Por qué España debería aprender de Francia y adoptar un leasing social de coches eléctricos
Francia ha completado con éxito la segunda edición de su leasing social, dirigido a facilitar la adopción de la tecnología eléctrica para las familias de bajos ingresos. ¿A qué espera España a adoptar un modelo así?

En Europa, hemos asistido en los últimos años a un sinfín de movimientos estratégicos para potenciar (o no) el coche eléctrico. A nivel comunitario, hemos presenciado hace poco cómo la UE se echaba atrás en su plan por prohibir los motores de combustión a partir del 2035, a la par que impulsaba una nueva categoría de coches eléctricos, pequeños y asequibles.
Por países, las ayudas públicas a la compra de este tipo de vehículos siempre han sido denominador común, aunque de forma muy diferente. En nuestro país vecino, en Francia, han hecho siempre las cosas de forma que se intentaba pensar primero en lo suyo, en su industria y, en extensión, en la industria europea. Así lo han hecho con las subvenciones estatales, en las que se miraba con lupa la procedencia de los vehículos, su huella climática… lo que en la práctica dejaba fuera de juego, por ejemplo, a los coches procedentes de China, a diferencia de Alemania.
Pero si por algo se ha caracterizado Francia es por su apuesta por un innovador programa de leasing social. Se trataba de dar acceso a miles de conductores franceses a la movilidad eléctrica a precios muy razonables. A partir de 99 euros al mes, un francés con una renta limitada podía acceder a tener a su garaje un vehículo eléctrico con el que completar sus trayectos diarios al trabajo.

Recientemente, el gobierno francés dio por asignados los 50.000 coches de la segunda partida de leasing social, demostrando que el programa iniciado hace un par de años fue, y es, todo un éxito. Un espejo en el que otros países han querido mirarse, aunque sea de boquilla. Países como el nuestro, España, o Alemania, han dicho o han sugerido la necesidad de implantar un programa de estas características.

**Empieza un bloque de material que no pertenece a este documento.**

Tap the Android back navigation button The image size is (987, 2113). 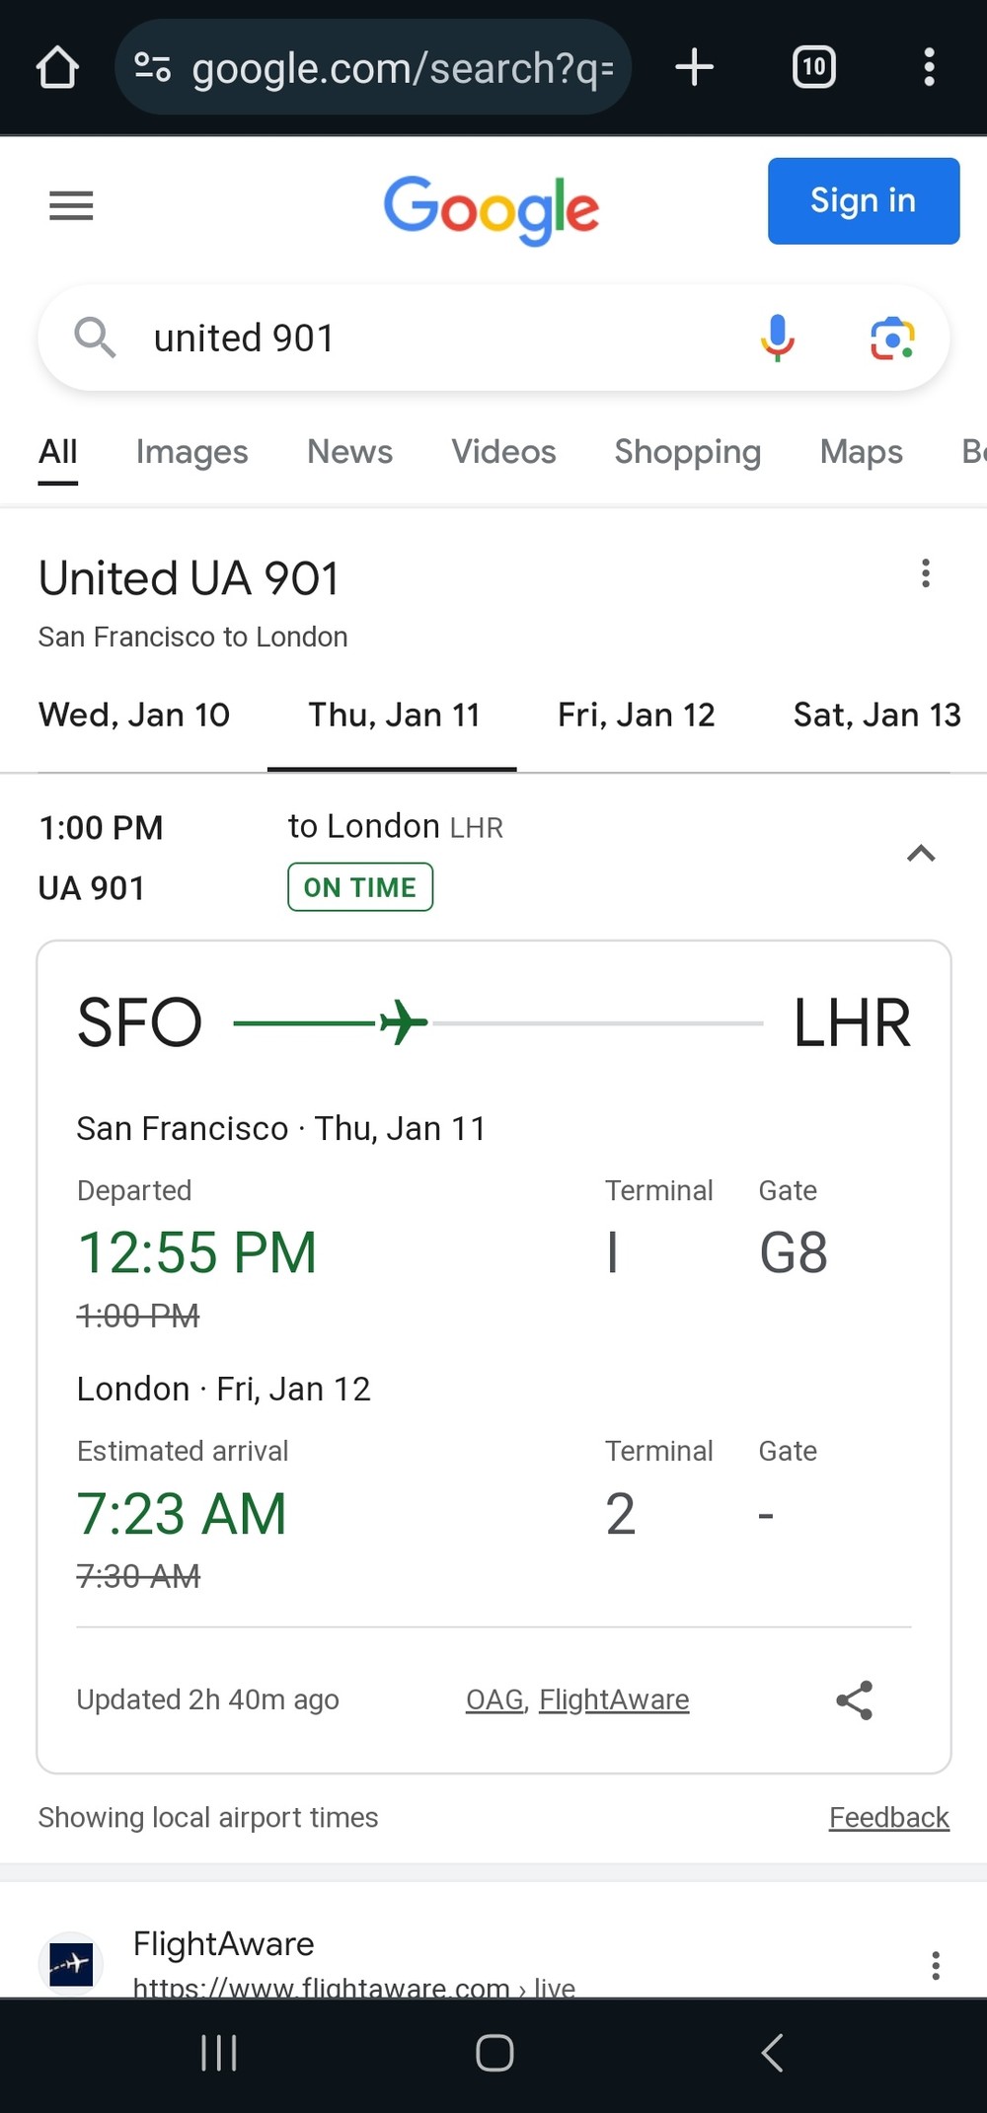pos(772,2053)

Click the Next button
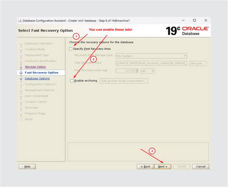(x=163, y=166)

Francia es el modelo a seguir y así se ha demostrado con las ventajas que ha traído en estos últimos años para el país galo. Primero para sus ciudadanos, ya que el programa ha estado siempre destinado a familias con bajos ingresos: estas, que tienen que residir en territorio francés, debían acreditar una renta fiscal inferior a 15.400 euros por unidad familiar.
La clave estaba en la cuota que estos debían pagar cada mes tras firmar contratos de 36 meses, incluyendo en la mayoría de los casos el mantenimiento y la asistencia. Por ejemplo, por 95 euros al mes, se podía acceder a un FIAT Grande Panda o un Citroën ë-C3 You; por 99 euros mensuales, a un Hyundai INSTER; por 120 euros al mes, a un Renault 5 o un Peugeot e-208 Allure; y como máximo, se podían pagar 199 euros al mes por un Alfa Romeo Junior Speciale o 200 euros mensuales por un Peugeot e-308 Style.

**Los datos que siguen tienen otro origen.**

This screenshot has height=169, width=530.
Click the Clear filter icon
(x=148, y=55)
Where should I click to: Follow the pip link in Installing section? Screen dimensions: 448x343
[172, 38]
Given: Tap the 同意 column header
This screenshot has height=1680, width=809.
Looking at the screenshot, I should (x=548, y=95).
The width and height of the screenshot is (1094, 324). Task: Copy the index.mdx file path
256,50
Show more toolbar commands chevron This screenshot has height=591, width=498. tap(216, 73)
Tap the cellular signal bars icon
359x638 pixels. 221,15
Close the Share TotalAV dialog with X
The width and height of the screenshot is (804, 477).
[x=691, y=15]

Unas cuotas muy por debajo de las que se ofrecen en cualquier sistema de renting convencional, lo que abre las puertas a la movilidad eléctrica a los que, en un primer momento, tendrían más complicado comprar un coche eléctrico y que dependen además del vehículo en su día a día. Por ello, eso sí, estas familias deben asegurarse recorrer más de 8.000 kilómetros al año como condición por motivos laborales o vivir a más de 15 kilómetros del lugar de trabajo.

Se ha comprobado que casi la mitad de los beneficiarios son familias procedentes de los tres deciles de ingresos más bajos. Más de la mitad de ellos, además, viven en zonas rurales, donde el acceso de los vehículos eléctricos es más complicado por la poca presencia de cargadores públicos en comparación con las principales vías y las ciudades. Y alrededor del 30 por ciento de las familias, en este caso, viven en zonas donde la calidad del aire es deficiente.
Y no podemos negar el impacto que tiene una medida así en la industria local. Aunque sean "solo" 50.000 coches los implicados en el programa, en Francia han conseguido que un tercio de los vehículos involucrados sean de fabricación francesa. El resto, procede de otros países europeos, siguiendo la misma política que al conceder las ayudas públicas a la compra.
Así pues, el programa de leasing social en Francia debería servir nuevamente de espejo para nuestro país, y más a partir del próximo año cuando tengamos en las fábricas de Volkswagen en Martorell y en Navarra la producción de los primeros urbanos eléctricos del Grupo VW. Un programa de leasing social como el francés tendría un impacto directo en la política industrial nacional, estimulando el empleo local y ayudando a abrir las puertas del coche eléctrico a familias que no se lo pueden permitir.